L’episodio del Tributo, descritto dal Vangelo di Matteo, è ambientato all’ingresso di Cafarnao, un’antica città della Galilea. Cristo, circondato dagli apostoli, viene avvicinato da un gabelliere che gli chiede di pagare la tassa per accedere al Tempio. Il Cristo, con un cenno della mano e senza scomporsi, manda Pietro a pescare un pesce, nella cui bocca troverà miracolosamente una moneta per pagare la tassa richiesta. L’affresco mostra distintamente gli altri due momenti: a sinistra vediamo Pietro il “pescatore” mentre sta togliendo la moneta dalla bocca del pesce; a destra lo stesso Pietro, di fronte al gabelliere, con il denaro dovuto. Nonostante l’artificio di rappresentare insieme tre azioni distinte, la costruzione di ogni episodio è uguale. Le figure degli apostoli, con disposizione semicircolare, appaiono monumentali e severe: i volti sono ritratti di individui reali, che guardano stupiti il loro maestro. Cristo è il centro prospettico della scena, anche se la figura di Pietro compare ben tre volte.
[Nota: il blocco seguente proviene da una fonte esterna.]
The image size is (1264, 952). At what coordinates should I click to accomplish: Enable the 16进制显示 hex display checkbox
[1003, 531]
Masaccio e la Cappella Brancacci

Autore del celebre affresco è il pittore Masaccio (1401-1428), artista che nella sua breve vita ha cambiato radicalmente il corso della pittura. Dipingendo con il suo amico Masolino da Panicale (1383-1440) gli affreschi della Cappella Brancacci, realizzò la più clamorosa novità artistica del primo Quattrocento. La profonda conoscenza della prospettiva e del modo con cui la luce modella i corpi lo portò a concepire un nuovo senso dello spazio, misurabile e concreto, scandito da precisi rapporti proporzionali ai quali tutte le figure, compresi i personaggi sacri, devono sottostare. L’opera artistica di Masaccio, esprime gli ideali estetici del Rinascimento, che riteneva l’uomo capace di raggiungere ogni traguardo, facendo ricorso non solo alla fede in Dio, ma anche alla propria intelligenza.
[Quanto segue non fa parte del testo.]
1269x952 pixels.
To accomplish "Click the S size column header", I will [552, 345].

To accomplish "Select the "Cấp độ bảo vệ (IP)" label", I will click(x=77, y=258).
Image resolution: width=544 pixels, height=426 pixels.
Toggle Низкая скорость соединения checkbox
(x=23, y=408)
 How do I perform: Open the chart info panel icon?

Influenze artistiche del Rinascimento

La rigorosa razionalità dell’architettura di Brunelleschi e il realismo delle sculture di Donatello produssero ben presto effetti anche in pittura .Dal 1424 Masaccio realizzò nella Cappella Brancacci (dal nome del mercante che commissionò l’opera)]un ciclo di affreschi con storie bibliche e la vita di san Pietro, a cui collaborò il pittore Masolino da Panicale, più anziano e ancora sensibile allo stile tardo gotico. Le scene con il Peccato originale di Masolino e la Cacciata dal Paradiso terrestre di Masaccio costituiscono l’antefatto delle storie di Pietro, di cui anche la scena del Tributo[1]fa parte. Filo conduttore dell’intera decorazione è la storia della salvezza dell’umanità, a partire dalla tragedia del peccato originale, fino al sacrificio di Cristo. Le parti eseguite dai due artisti, ben distinguibili, costituiscono due diversi modi di intendere la figura umana e la storia.
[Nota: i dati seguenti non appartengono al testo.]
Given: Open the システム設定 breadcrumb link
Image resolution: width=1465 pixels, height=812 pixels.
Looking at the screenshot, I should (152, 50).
Differenze tra Masolino e Masaccio

Nel Peccato originale Masolino raffigura Adamo ed Eva come i protagonisti di una fiaba. Avvicinati dal serpente tentatore, essi rimangono imperturbabili, in pose rilassate e atteggiamenti di nobile eleganza. L’incontro con Masaccio avrebbe indotto l’anziano maestro ad avvicinarsi alle novità rivoluzionarie del giovane collega, ma la sua adesione ai modi rinascimentali non fu mai totale.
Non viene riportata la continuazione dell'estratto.